■ Text section:
Monday, January 7, 2013

The World From Here

One topic which I covered in my 2012 review which I think deserves a little more attention is that of the global market for English language books.

As a quick primer, there are three basic kinds of publishing deals, most all deals fall into one or the three categories:

North American.  You give the publisher the right to publish the book in English in the US and Canada.  You keep rights to the British Commonwealth (Britain, Ireland, Australia, New Zealand, South Africa, different definitions after that which can range from a couple dozen to several dozen countries).  The world outside of North America and the British Commonwealth is something called the "Open Market" where everyone can distribute a book on a non-exclusive basis, mostly countries where English isn't a first language, like continental Europe or Brazil or Russia.

World English:  You give the publisher the right to sell the book everywhere throughout the world in English, the publisher can either license Commonwealth rights to a British publisher or distribute its own edition.  You keep the right to sell the book in translation.

World:  Your publisher can sell the book everywhere in any language, either in its own editions or in licensed editions.

This post talks about World English and North American deals.

To put things into historical perspective, some of today's largest publishing companies have roots that go back well before the first flight by the Wright Brothers.  If we look at HarperCollins, the earliest ancestor company founded by the Harper Bros. in the US was founded in 1817, and William Collins was founded in 1819.  Bertelsmann was founded in 1835, the main Random House it owns in the US was founded in 1925, around the same time as Simon & Schuster.  If you go back all that way, it is easy to understand the clear business rational for having separate publishers.  Books had to go by boat.  The British still had extensive colonies with preferred trading arrangements.

■ Problem set:
- a) Copy out the passage of the publishing post from "World English:  You" to "book in translation." word for word.
- b) Under a World English deal, according to the publishing post, what right does the author keep?

■ Dataset excerpts:
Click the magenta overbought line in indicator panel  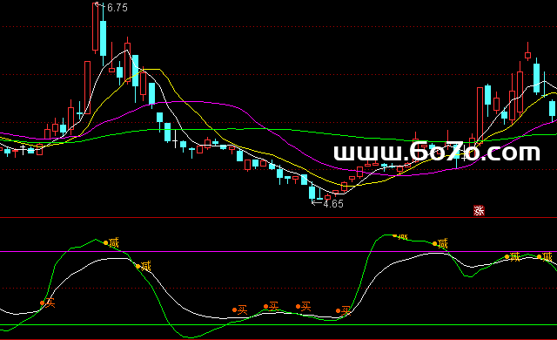279,251
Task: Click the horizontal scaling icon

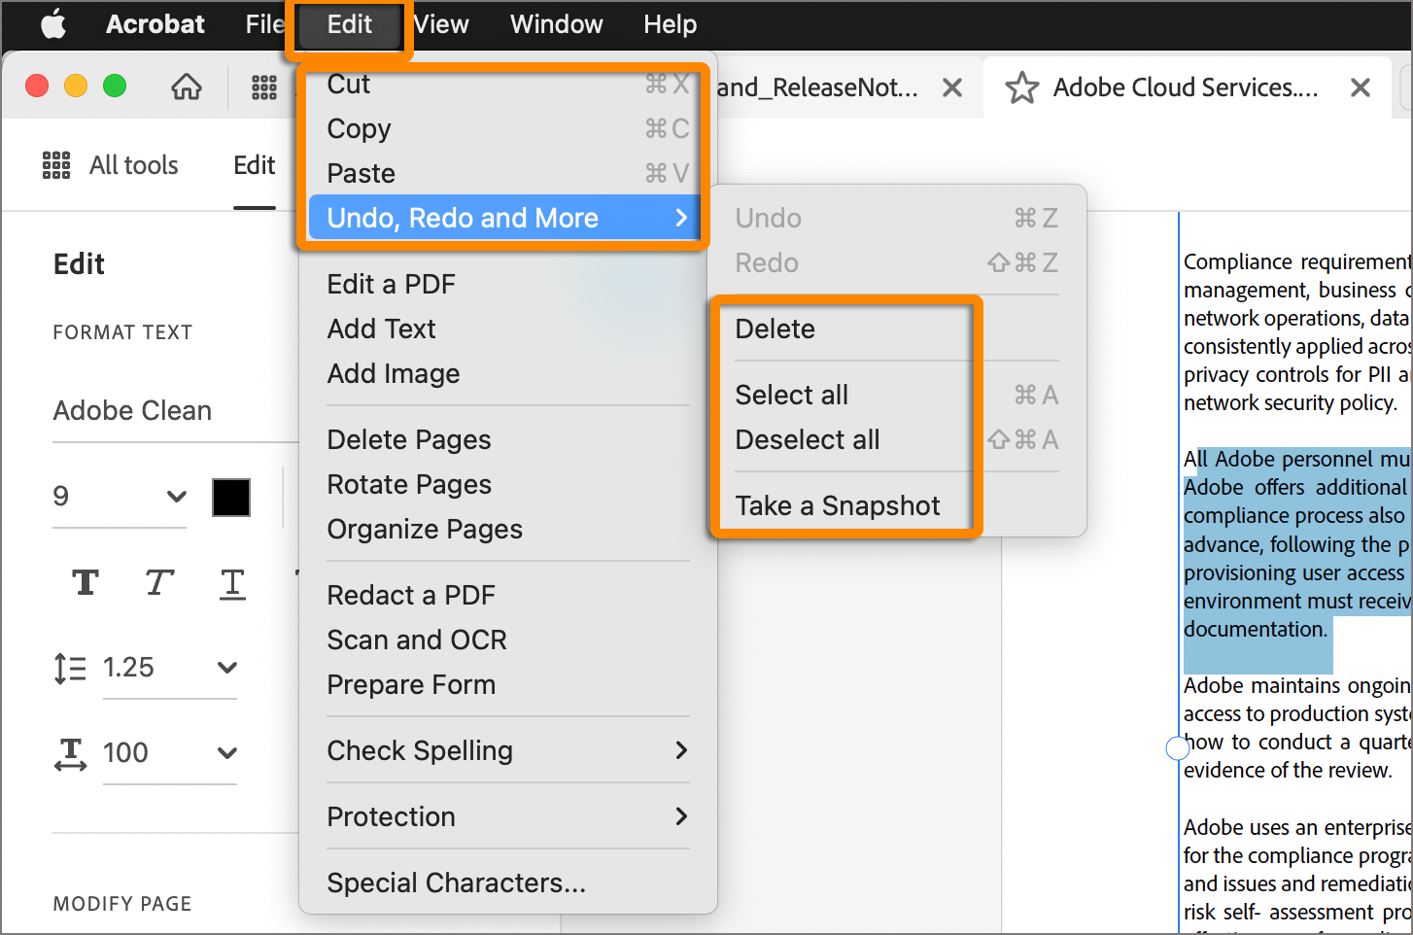Action: tap(70, 754)
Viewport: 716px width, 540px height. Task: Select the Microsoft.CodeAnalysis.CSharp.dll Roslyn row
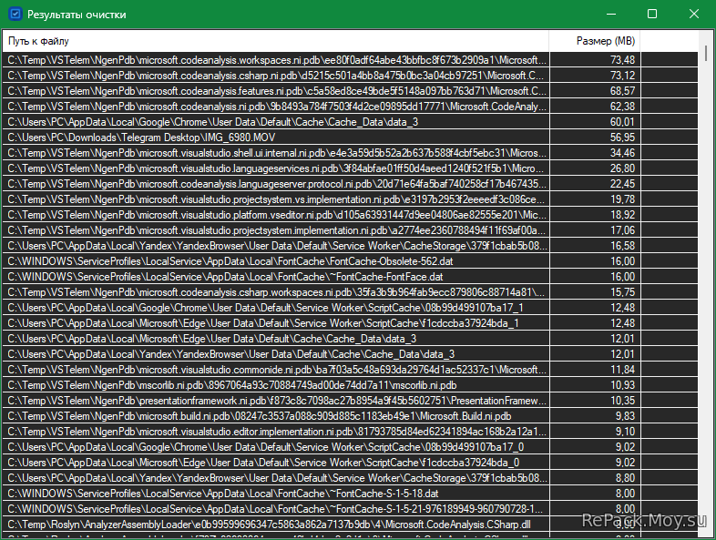click(273, 524)
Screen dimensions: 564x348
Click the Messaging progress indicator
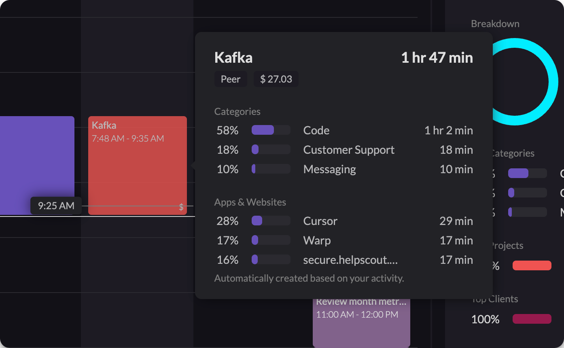(270, 169)
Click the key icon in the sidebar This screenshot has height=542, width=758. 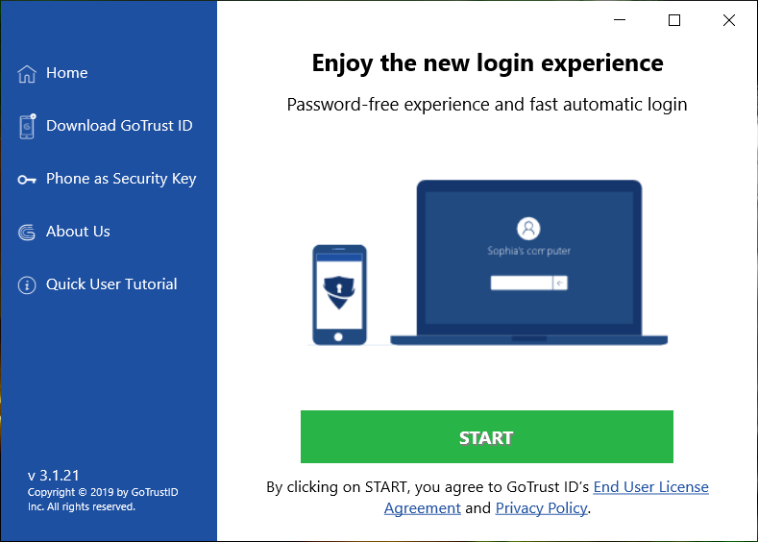[27, 180]
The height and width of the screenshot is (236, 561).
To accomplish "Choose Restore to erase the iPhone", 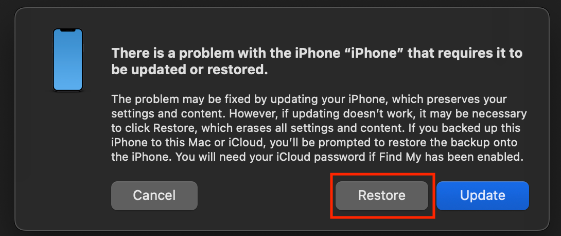I will tap(382, 195).
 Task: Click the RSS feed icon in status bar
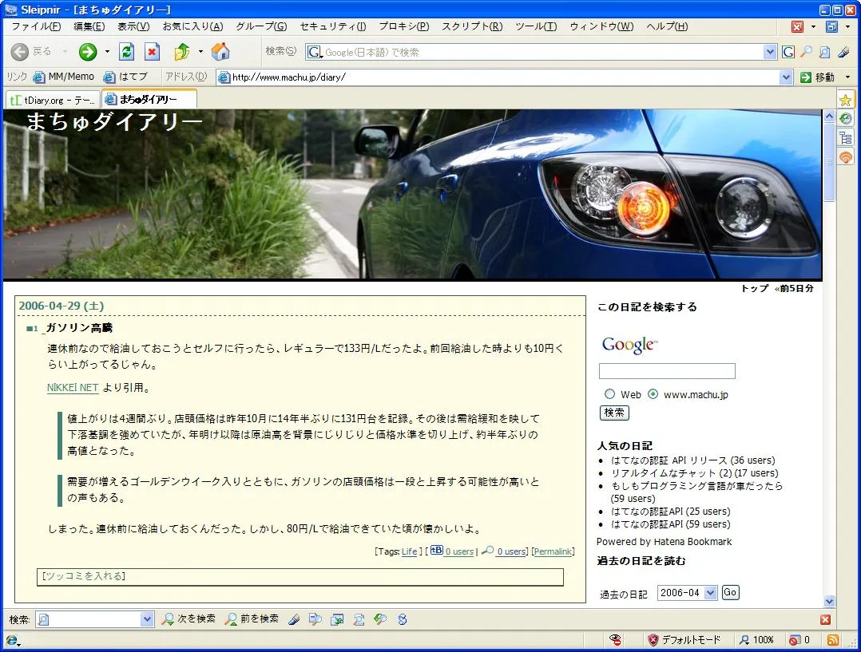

■ Expected answers:
- a)
World English:  You give the publisher the right to sell the book everywhere throughout the world in English, the publisher can either license Commonwealth rights to a British publisher or distribute its own edition.  You keep the right to sell the book in translation.

- b) The right to sell the book in translation.